3.5 Inertial vs. Gravitational Mass

Learning Targets

• Understand the difference between inertial mass and gravitational mass.
• Learn how these masses influence motion and gravitational interaction.
• Explore experiments proving the equivalence of inertial and gravitational mass.

What Is Inertial Mass?

Inertial mass measures an object’s resistance to acceleration when a force is applied. It is described by Newton’s Second Law of Motion:

$$F = ma$$

Where:

• $F$ is the force applied (N),
• $m$ is the inertial mass (kg),
• $a$ is the acceleration (m/s²).

Key Insights

• Objects with greater inertial mass require more force to accelerate.
• For example, lifting a bowling ball requires more force than lifting a feather because the bowling ball has a larger inertial mass.

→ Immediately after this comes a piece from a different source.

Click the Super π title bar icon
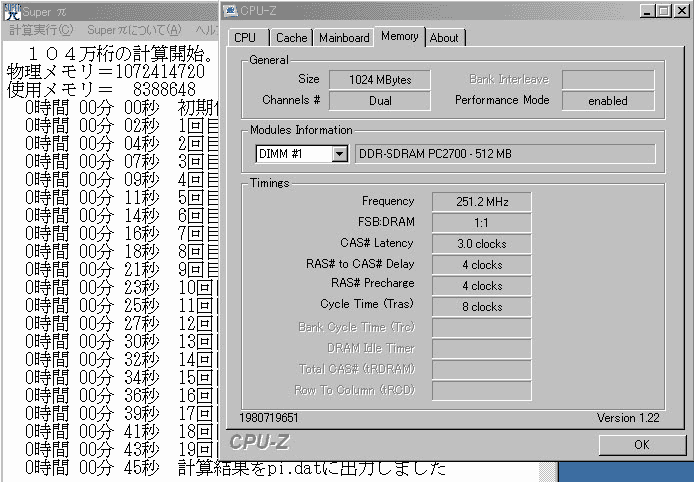10,10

What Is Gravitational Mass?

Gravitational mass determines the strength of an object’s gravitational interaction with other objects. It is described by Newton’s Universal Law of Gravitation:

$$F_g = G \frac{m_1 m_2}{r^2}$$

Where:

• $F_g$ is the gravitational force (N),
• $G$ is the gravitational constant ($6.67 \times 10^{-11} \, \text{Nm}^2/\text{kg}^2$),
• $m_1$ and $m_2$ are the gravitational masses (kg),
• $r$ is the distance between the objects’ centers (m).

Key Insights

• Larger gravitational mass results in stronger gravitational attraction.
• For instance, the Earth’s larger gravitational mass creates a stronger pull on objects compared to a bowling ball.

Gravitational Mass vs. Inertial Mass

The value of inertial mass and gravitational mass is always the same for all objects. This equivalence is one of the most fundamental principles of physics and has been confirmed through various experiments.

Apollo 15 Experiment

Astronaut David Scott dropped a feather and a hammer on the Moon’s surface (where there’s no atmosphere) to demonstrate:

• Both objects hit the ground simultaneously, proving that gravitational and inertial masses are equivalent.
• In the absence of air resistance, all objects fall with the same acceleration due to gravity.

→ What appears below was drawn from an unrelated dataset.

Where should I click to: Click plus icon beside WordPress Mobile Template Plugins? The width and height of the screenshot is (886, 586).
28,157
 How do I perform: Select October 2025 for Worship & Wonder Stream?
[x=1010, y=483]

Acceleration Due to Gravity vs. Gravitational Force

• Acceleration Due to Gravity ($g$):
  Determined by the mass of the planet and the distance from its center:

  $$g = G \frac{M}{r^2}$$
  • Independent of the falling object’s mass.
  • Example: Near Earth’s surface, $g \approx 9.8 \, \text{m/s}^2$
    

• Gravitational Force ($F_g$):
  Depends on the masses of both objects and the distance between them:

  $$F_g = G \frac{m_1 m_2}{r^2}$$

Conservation of Mass

The equivalence of inertial and gravitational mass aligns with the Conservation of Mass, which states:

• The total amount of matter in a closed system remains constant, regardless of forces acting on it.

Key Takeaways

1. Inertial Mass: Measures resistance to acceleration ($F = ma$).
2. Gravitational Mass: Determines gravitational attraction strength ($F_g = G \frac{m_1 m_2}{r^2}$).
3. Equivalence Principle: Inertial and gravitational masses are equal, demonstrated by experiments like the Apollo 15 feather-drop test.
4. Acceleration Due to Gravity: Constant for all objects at a given distance from a planet, regardless of their mass.

Practice Problem

Question: A hammer and a feather are dropped in a vacuum. Which hits the ground first?

• a) Hammer
• b) Feather
• c) Both hit simultaneously
• d) Depends on their weights

Answer: c) Both hit simultaneously

Explanation: In a vacuum, gravitational acceleration is the same for all objects, regardless of mass.